High-tech, connected cars are increasingly collecting valuable data that insurers can use to streamline the claims process after an an accident.
The number of smart cars traveling on American roads is on the rise. In fact, over one third of new cars sold in 2015 were already connected to the internet. By 2020, that number is expected to reach 98%. And, in just seven years, 100% of new cars sold will have internet connectivity.
For auto insurers, smarter cars have been something of a double-edged sword. On one hand, repairing these technologically advanced vehicles has caused repair costs to soar, pushing up insurer payouts while simultaneously increasing premiums for policyholders. On the other, insurers are realizing the potential value of data collected by connected, smarter vehicles.
Indeed, information logged by these cars before, during, and after an accident promises to streamline the claims process. When you consider the potential for reduced underwriting and administrative costs, smarter cars may start looking even more attractive for insurers and consumers alike.
Smarter Cars, Quicker Claims Resolution
To date, insurers have touted telematic devices mostly as a means for drivers to reduce their rates by documenting safe driving habits. As more and more cars come with this smart technology, however, insurers will pull the information stored in these sensors to complete claims.
Currently, insurers have to review numerous third-party accident reports and damage estimates before determining fault and paying a claim. It’s a lengthy, labor-intensive process that may lead to policyholder frustration, as well as higher insurer expenses as the parties involved may dispute the findings.
Going forward, electronic data recorders (EDRs) — also known “black boxes” — will record details about accidents. When a crash occurs, those devices kick into gear, pinpointing the car’s location, assessing the severity of the crash, and documenting the speed and direction of the vehicle at the time of the incident.
Once that information is streamed back to the insurer, the company can dispatch medical assistance (if warranted by a reading indicating the impact was forceful enough to trigger the airbags) or notify a nearby towing service.
Almost immediately after the crash, the claims process can begin with adjusters working through information provided by connected cars.
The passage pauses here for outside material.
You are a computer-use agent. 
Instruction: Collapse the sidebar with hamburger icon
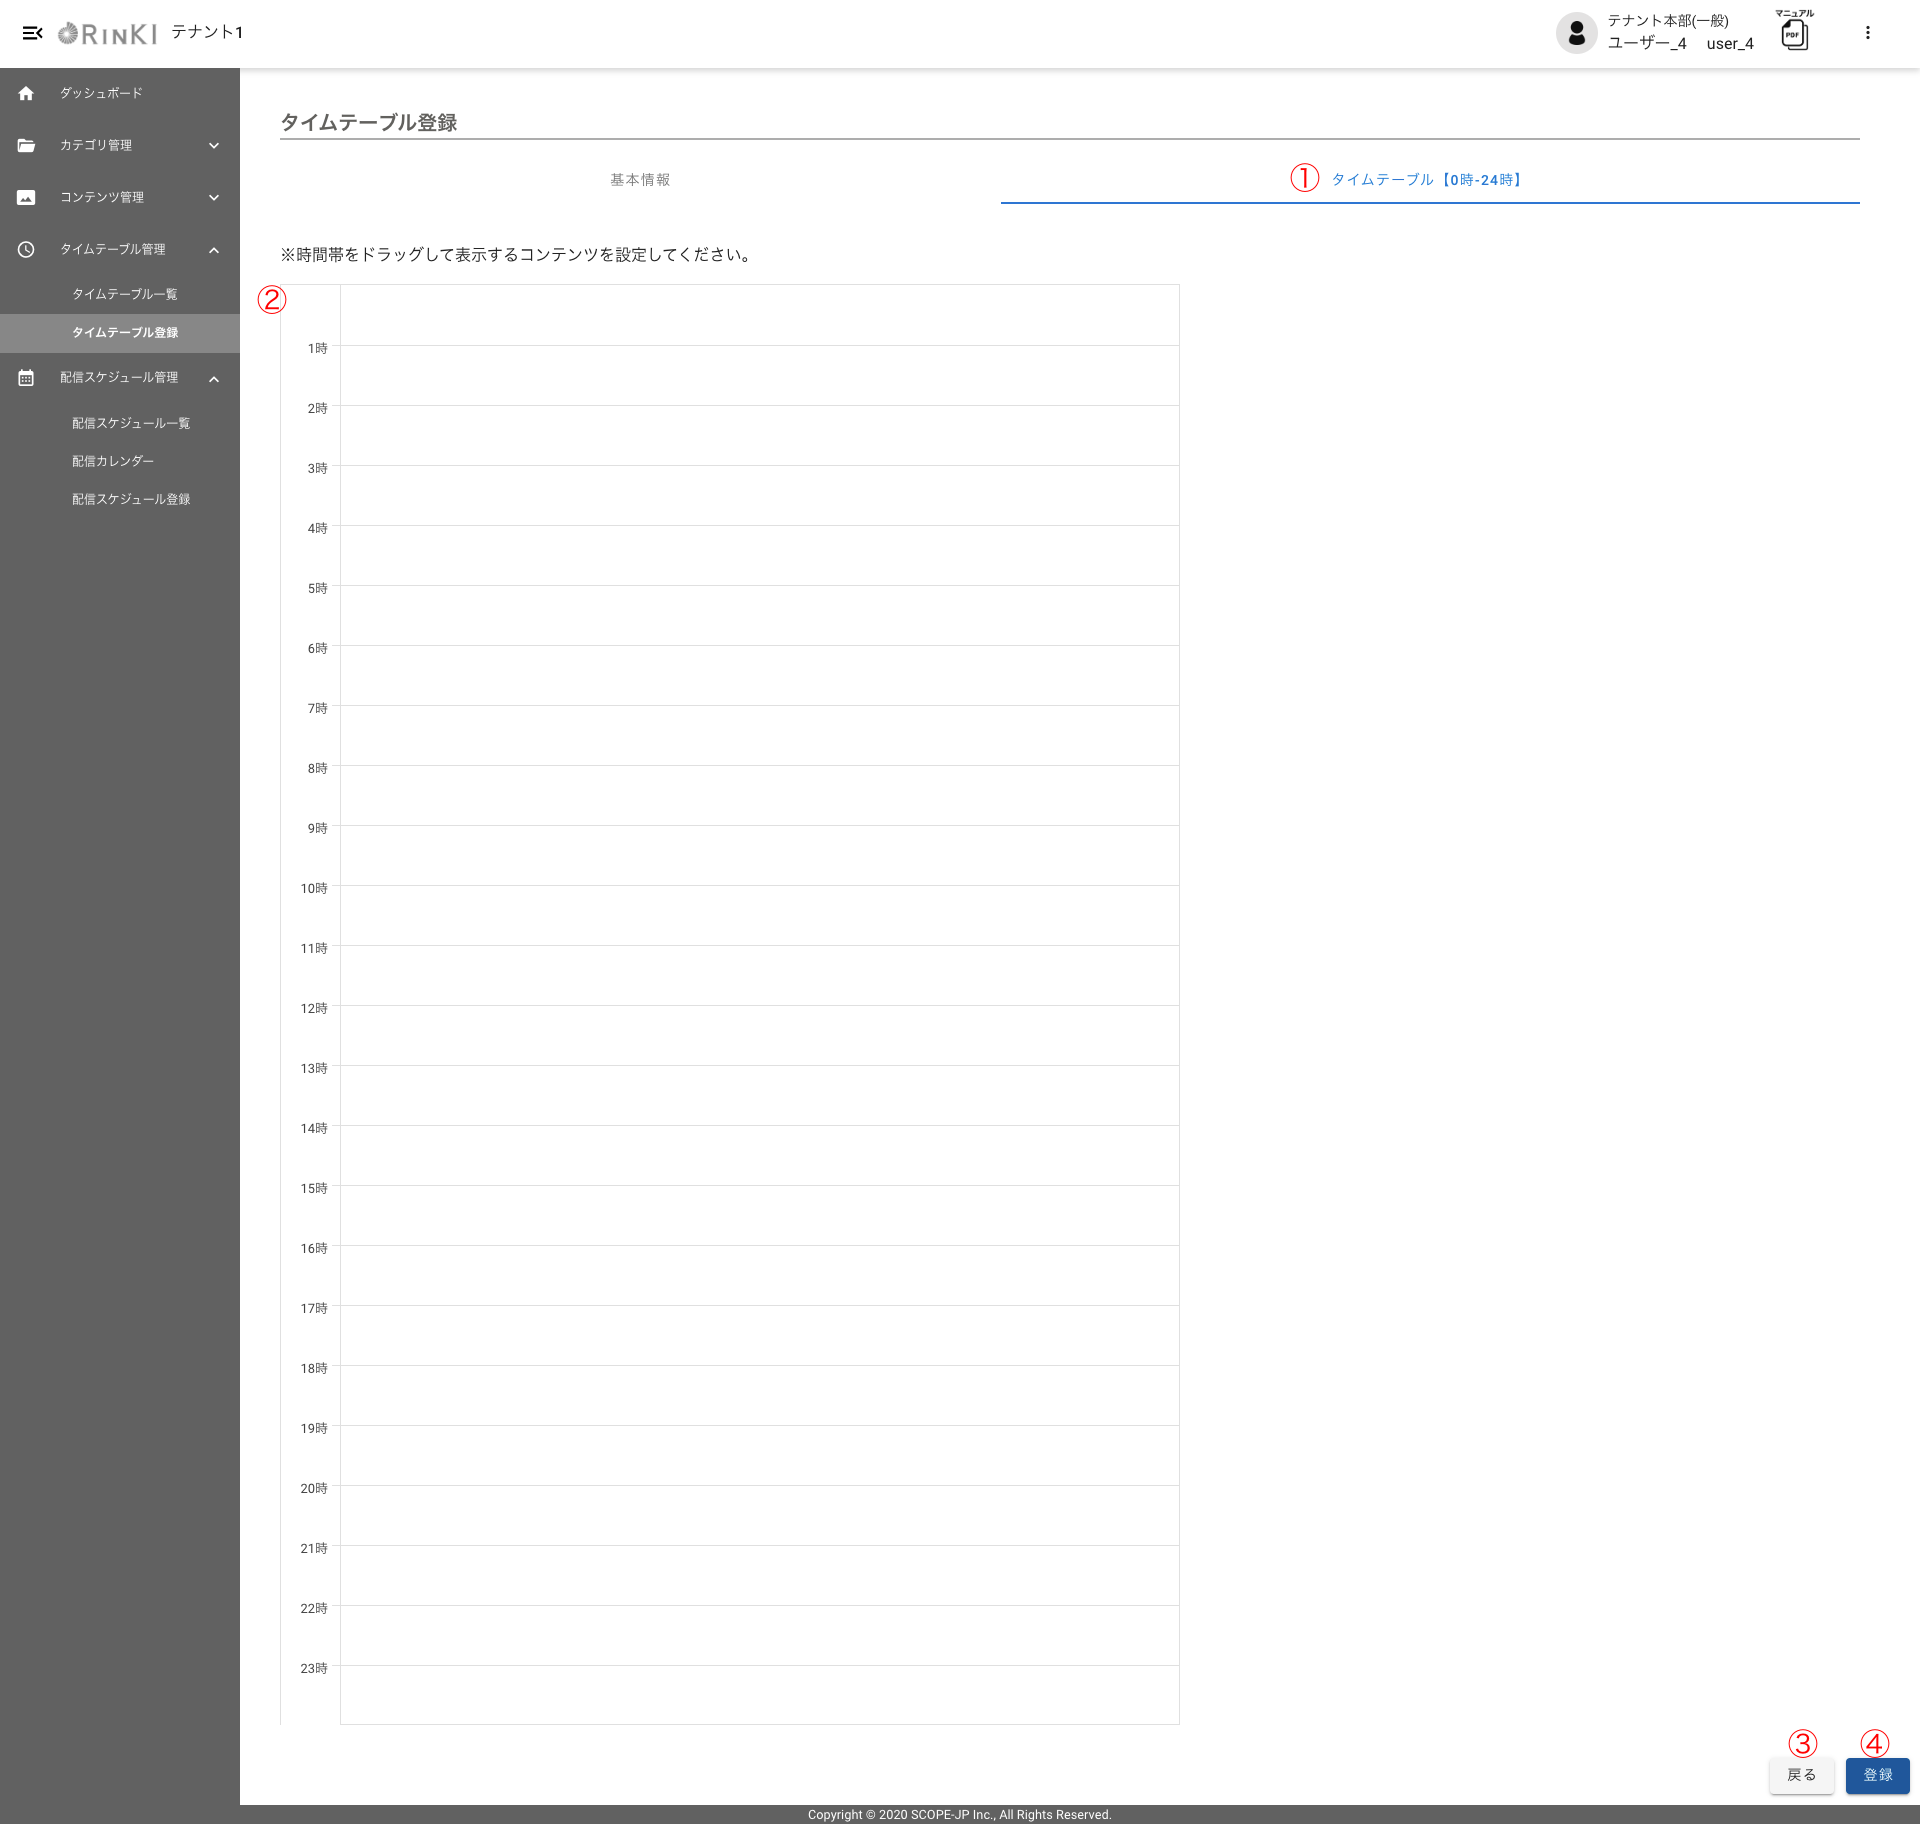coord(32,33)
By combining factual data with other key factors such as weather and traffic patterns, insurers can more accurately understand what happened and why.
In addition, data from an accident can be compared against the policyholder’s claims history as well as the insurer’s own database to uncover fraudulent submissions. As insurers analyze and compile data from a growing ledger of connected cars, they can judge what the typical claim payout should be when collisions result in certain types of damage.
Comparing an accident report to similar previous incidents enables insurers to spot higher-than-usual claim costs or flag other out-of-the-ordinary activity. By standardizing the way that claims payouts occur — and by avoiding potentially fraudulent activity — stakeholders throughout the industry can save.
Lower Claim Costs in the Future
By eliminating multiple in-person inspections and other time-consuming claim settlement procedures, insurers can cut down on per-claim expenses. Faster claim resolution also prevents policyholders from bolting to another company after an unsatisfactory experience, making it easier for insurers to hold onto existing customers.
Reaping the rewards of faster claims servicing requires that insurers take several steps, however — the first and most important of which is obtaining permission from policyholders to access automotive data. Next, they’ll need to shore up their in-house technological capabilities and expertise to integrate data from connected cars in the claims process. Since data-collection technology is often installed by car manufacturers, insurers will also have to pursue data-sharing partnerships with those parties.